● What needs to be done:
Go through the data and report each line that holds the string "beside".

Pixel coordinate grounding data
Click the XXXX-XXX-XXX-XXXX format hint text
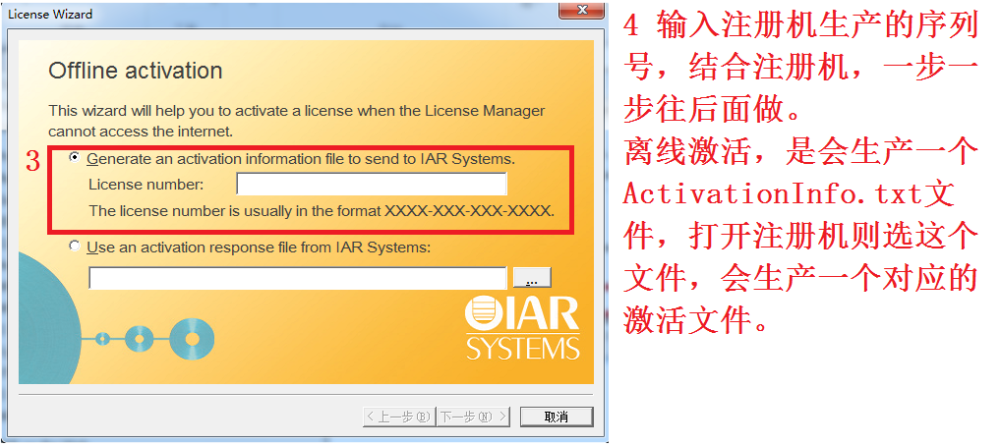This screenshot has width=996, height=445. (x=469, y=210)
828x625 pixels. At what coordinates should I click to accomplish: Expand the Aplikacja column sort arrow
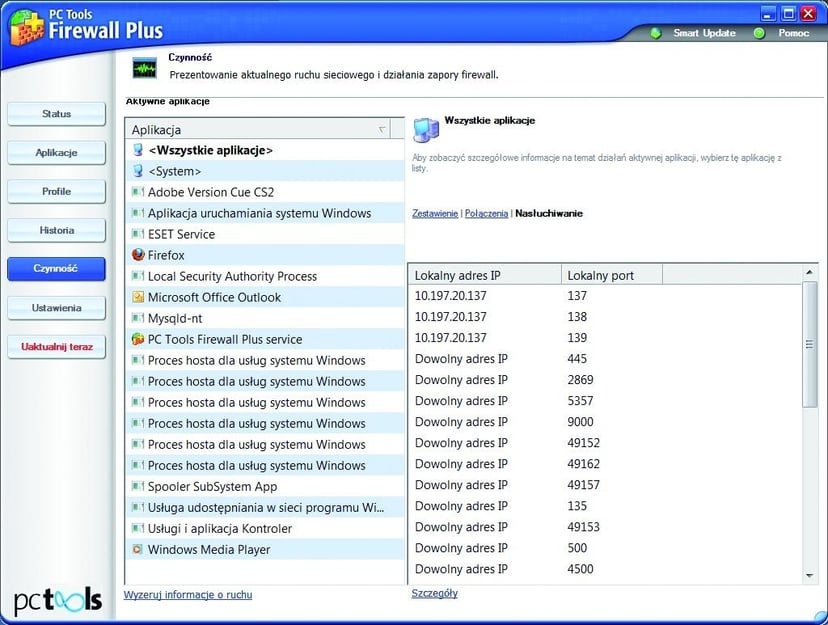coord(382,130)
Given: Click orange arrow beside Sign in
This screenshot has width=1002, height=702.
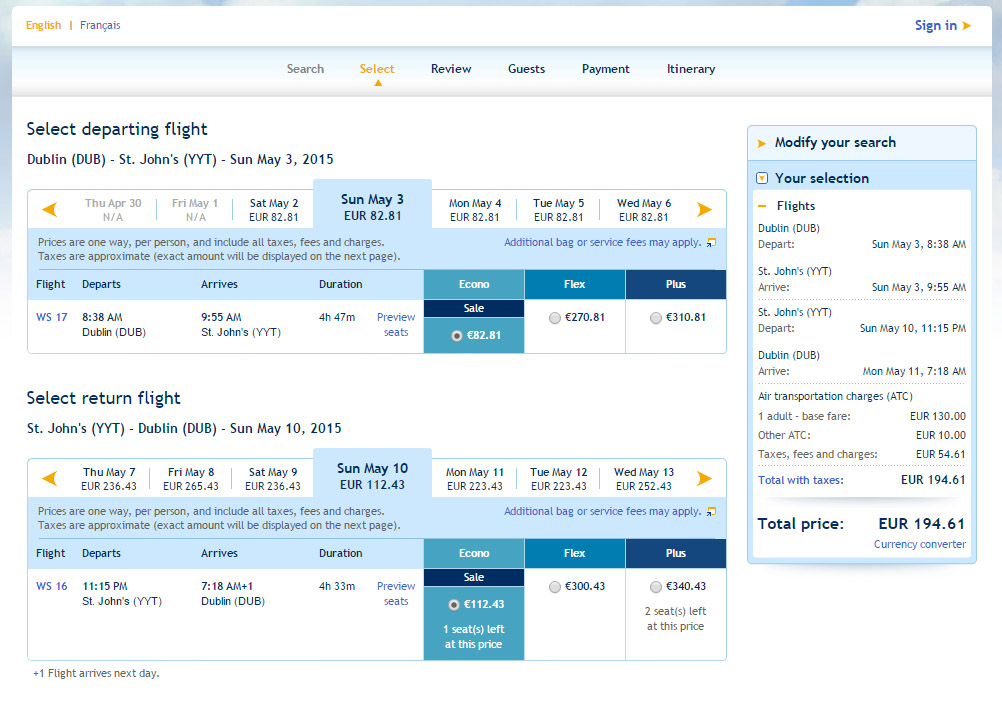Looking at the screenshot, I should click(x=967, y=26).
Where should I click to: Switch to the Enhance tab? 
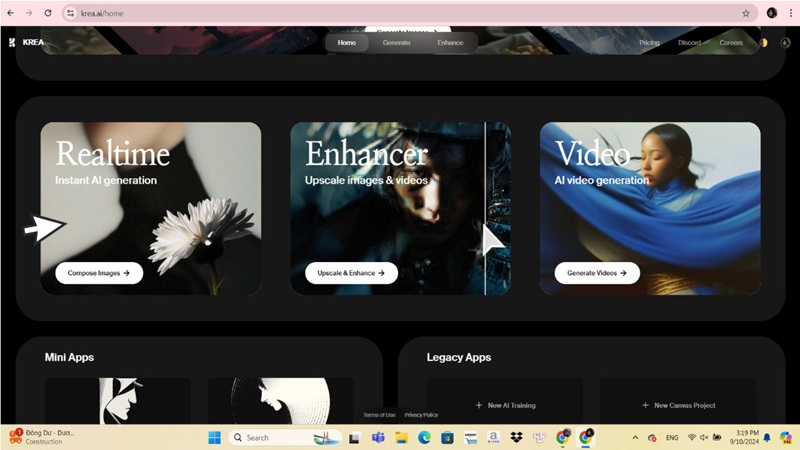click(450, 43)
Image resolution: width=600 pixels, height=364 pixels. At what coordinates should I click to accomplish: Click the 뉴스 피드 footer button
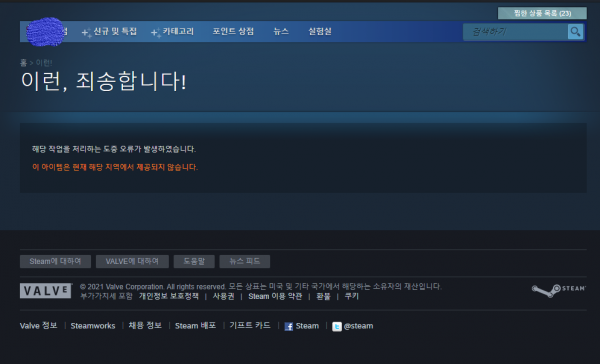point(245,261)
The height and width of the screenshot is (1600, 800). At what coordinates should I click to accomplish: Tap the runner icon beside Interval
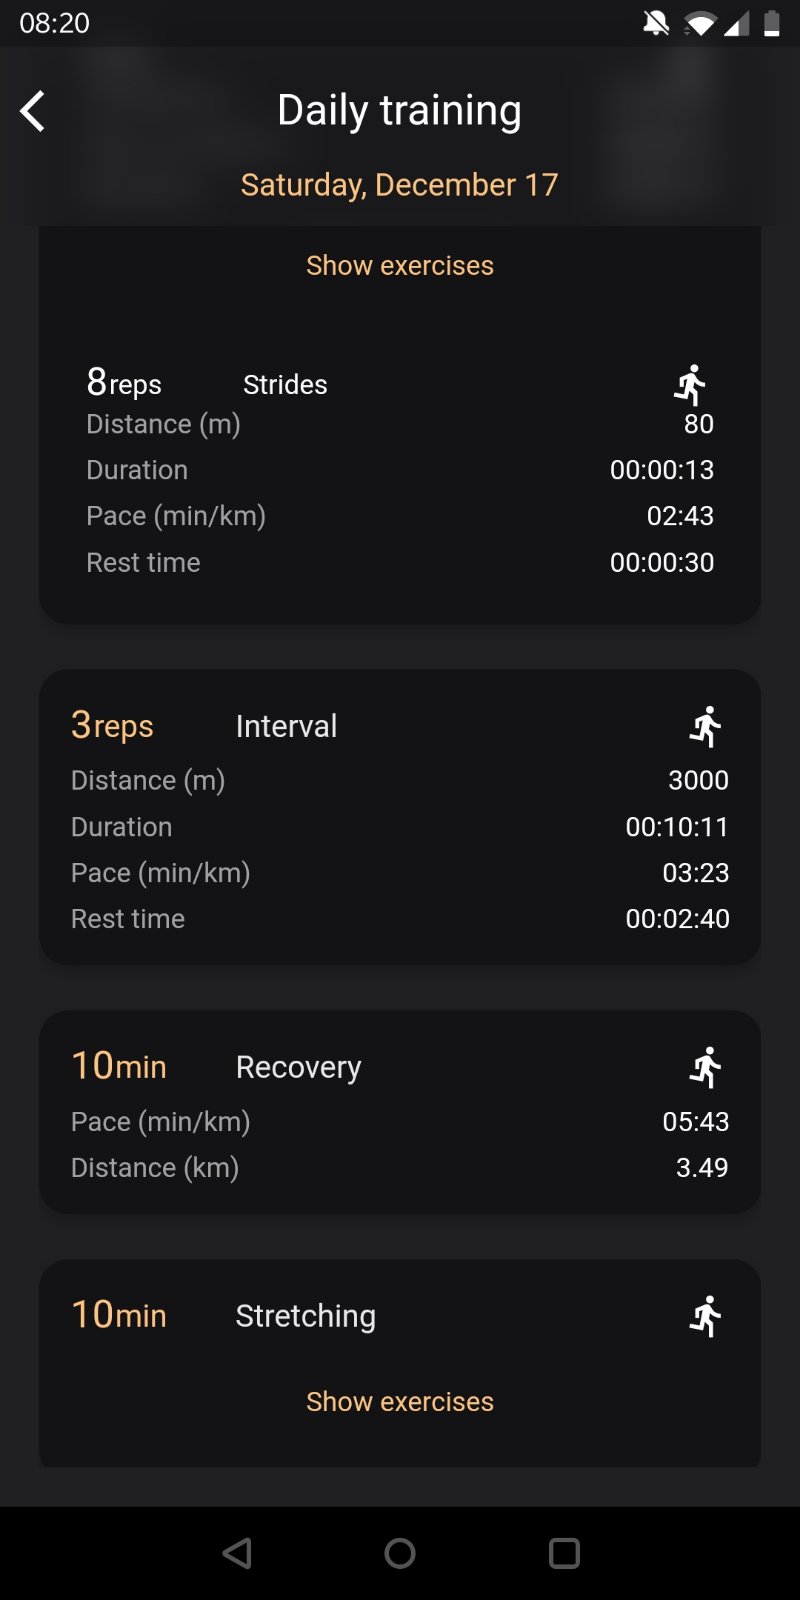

● Exercise solution:
Given: Click orange arrow beside Sign in
The height and width of the screenshot is (1600, 800). At what coordinates should I click to accomplish: Tap the runner icon beside Interval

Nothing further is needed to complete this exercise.